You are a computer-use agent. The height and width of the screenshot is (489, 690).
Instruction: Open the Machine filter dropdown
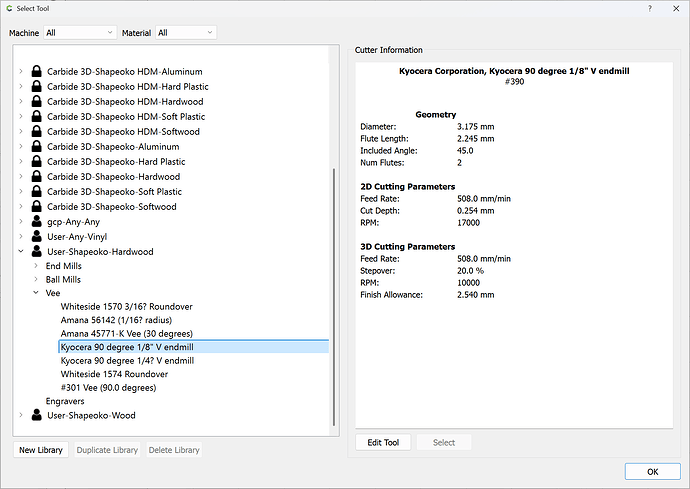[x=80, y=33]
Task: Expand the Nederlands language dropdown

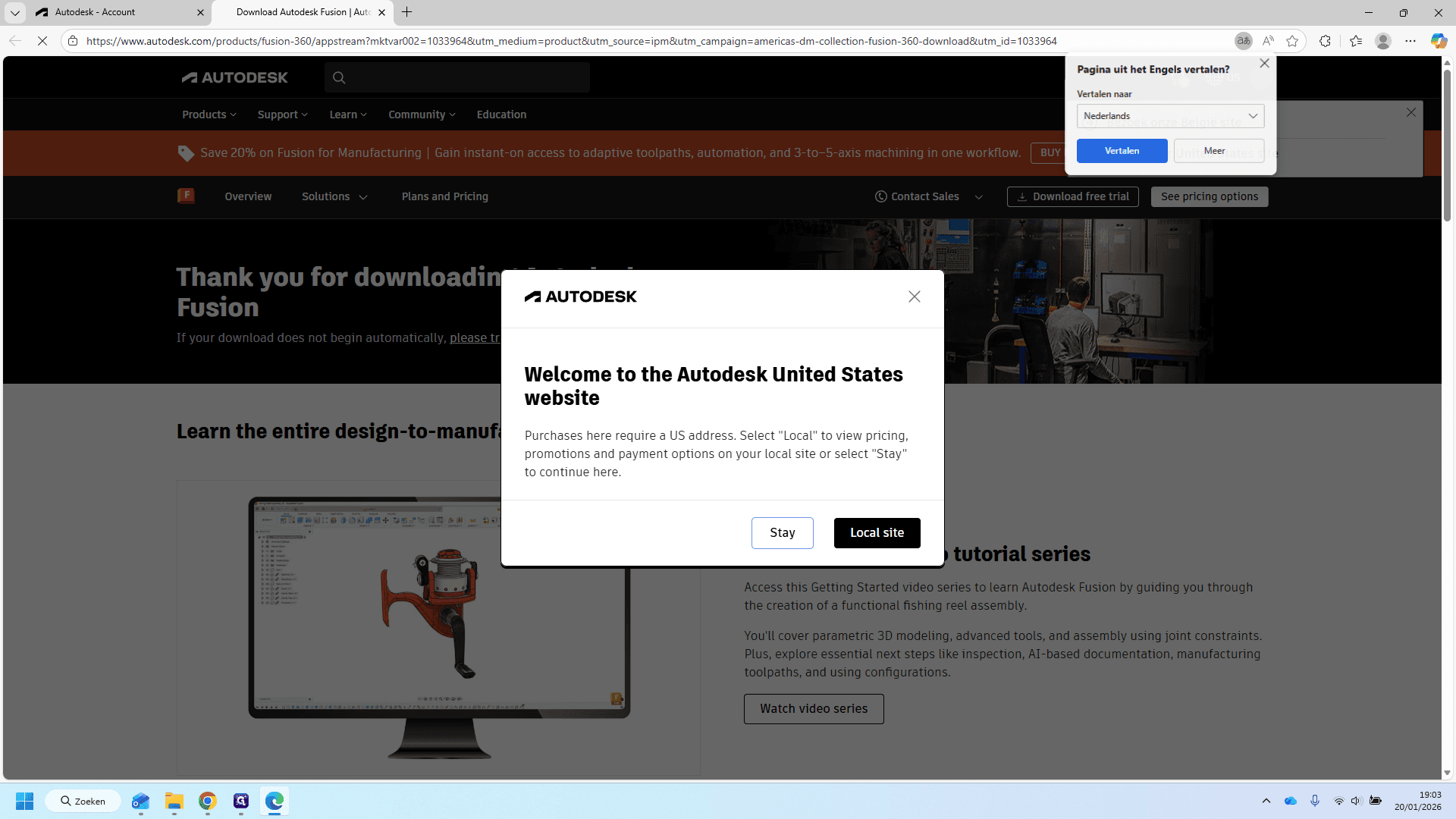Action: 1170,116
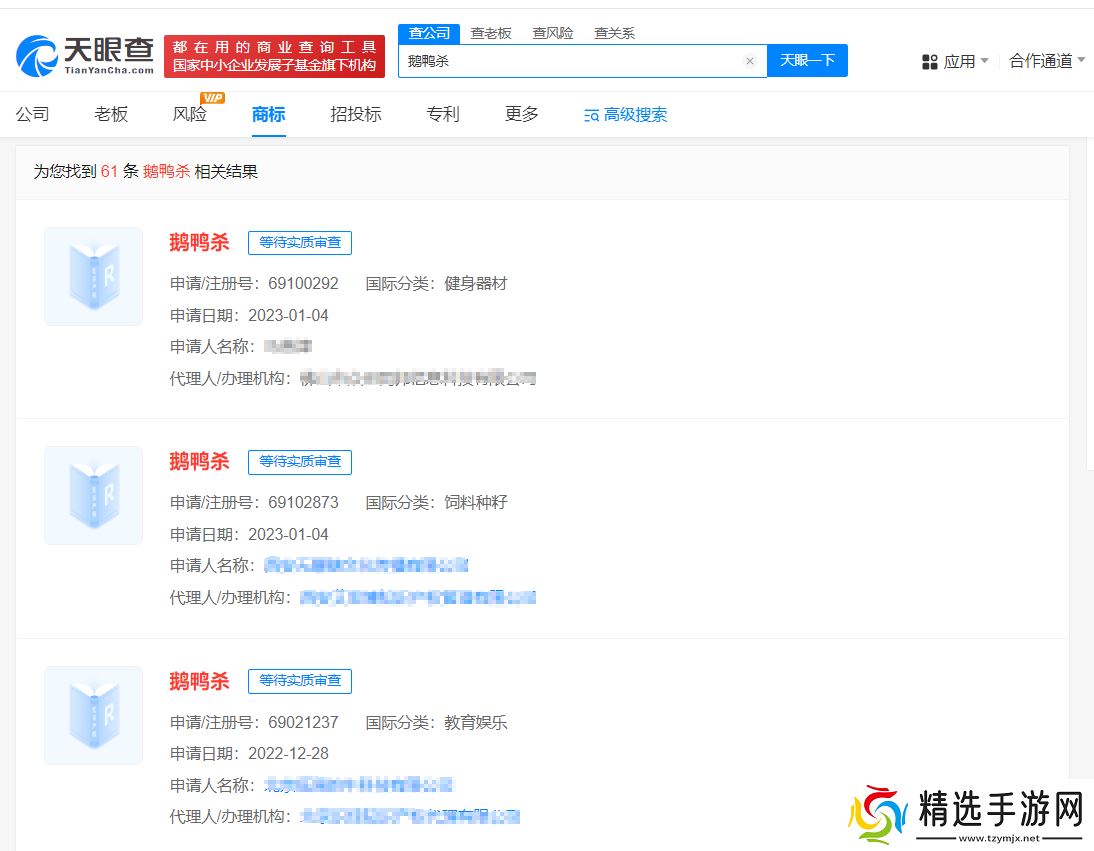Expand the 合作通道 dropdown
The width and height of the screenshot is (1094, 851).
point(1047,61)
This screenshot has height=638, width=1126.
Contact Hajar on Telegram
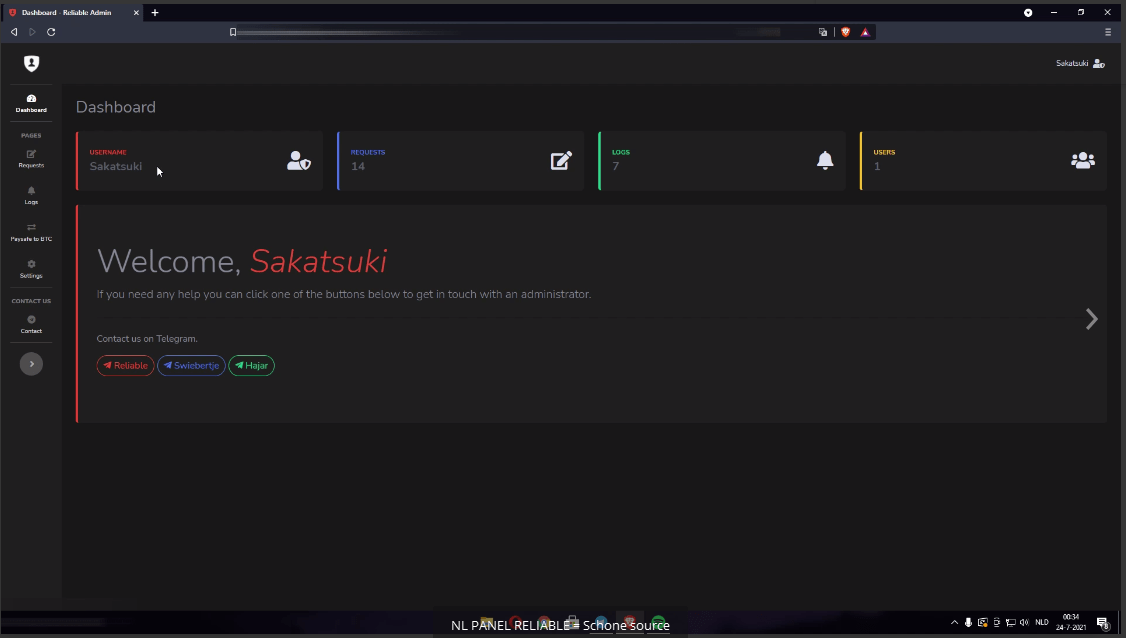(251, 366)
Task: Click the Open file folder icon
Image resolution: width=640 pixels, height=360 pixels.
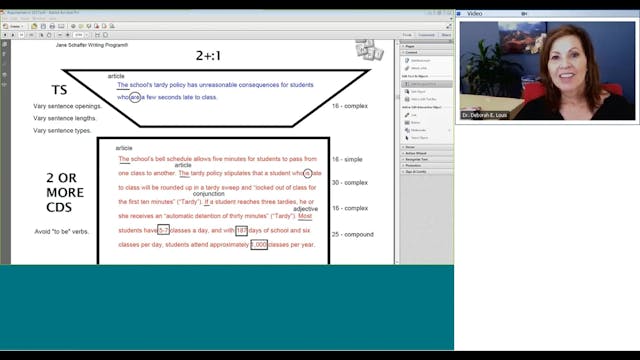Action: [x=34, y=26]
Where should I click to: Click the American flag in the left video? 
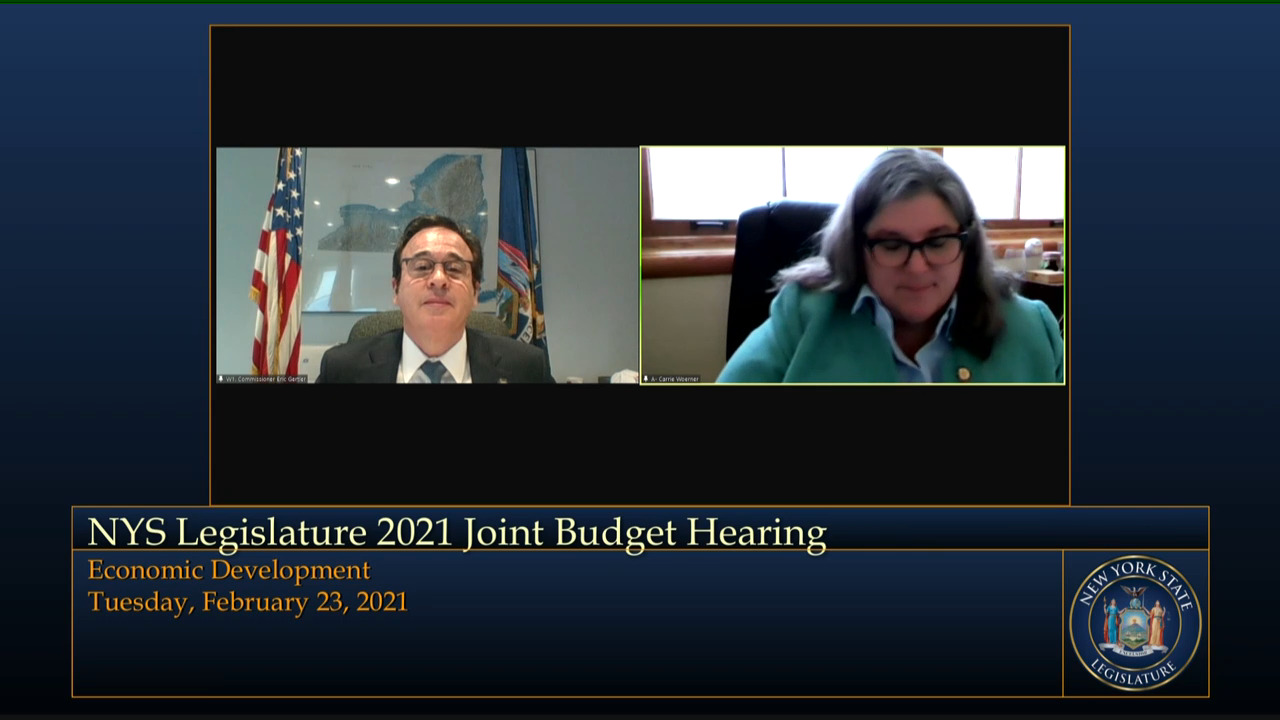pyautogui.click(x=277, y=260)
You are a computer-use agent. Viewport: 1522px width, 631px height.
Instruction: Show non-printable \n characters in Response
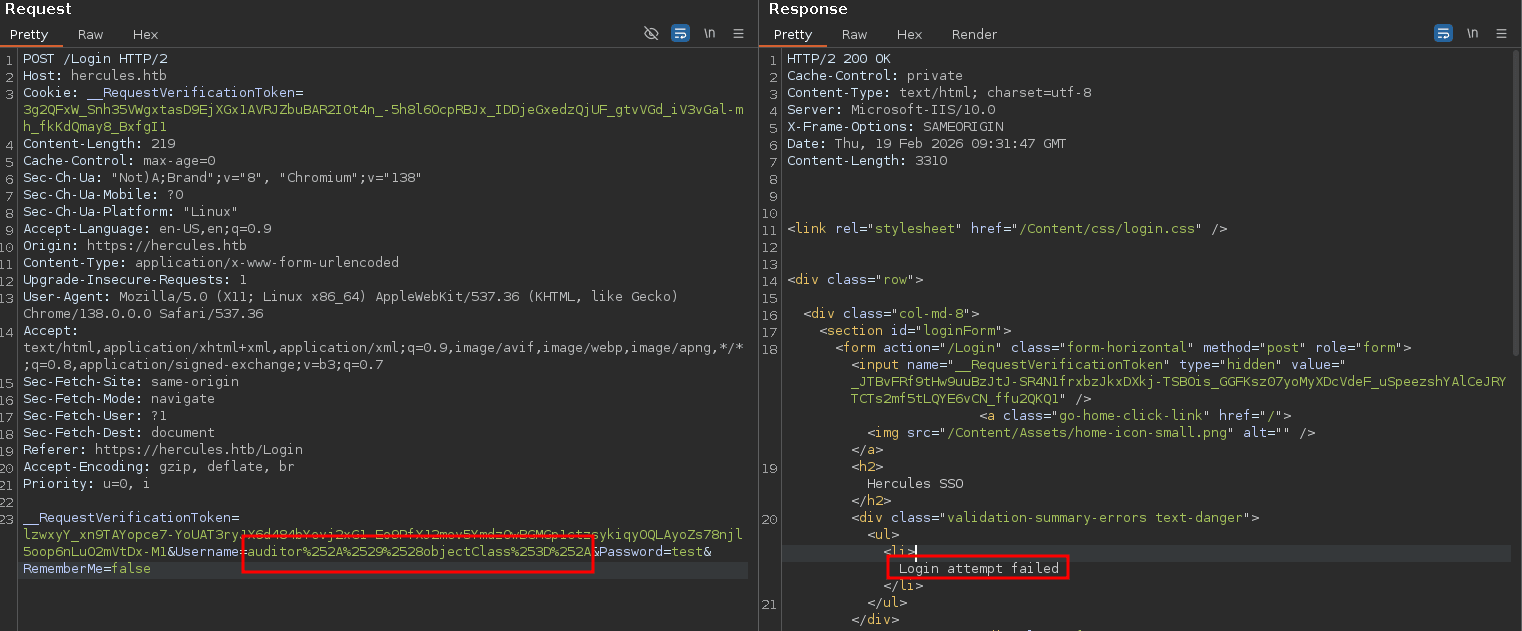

**How to complete this task:**
Please transcribe all of the entries exactly and omit any picture they hold.

**Task solution:**
You are a computer-use agent. The height and width of the screenshot is (489, 690).
Instruction: Open the Machine filter dropdown
[x=80, y=33]
Task: Expand the Nederlands language dropdown

Action: 1170,116
Expand the 合作通道 dropdown
The width and height of the screenshot is (1094, 851).
point(1047,61)
This screenshot has height=638, width=1126.
Contact Hajar on Telegram
(251, 366)
Task: Click the Open file folder icon
Image resolution: width=640 pixels, height=360 pixels.
Action: [x=34, y=26]
Where should I click to: Click the American flag in the left video? 
pyautogui.click(x=277, y=260)
You are a computer-use agent. Viewport: 1522px width, 631px height.
Instruction: Show non-printable \n characters in Response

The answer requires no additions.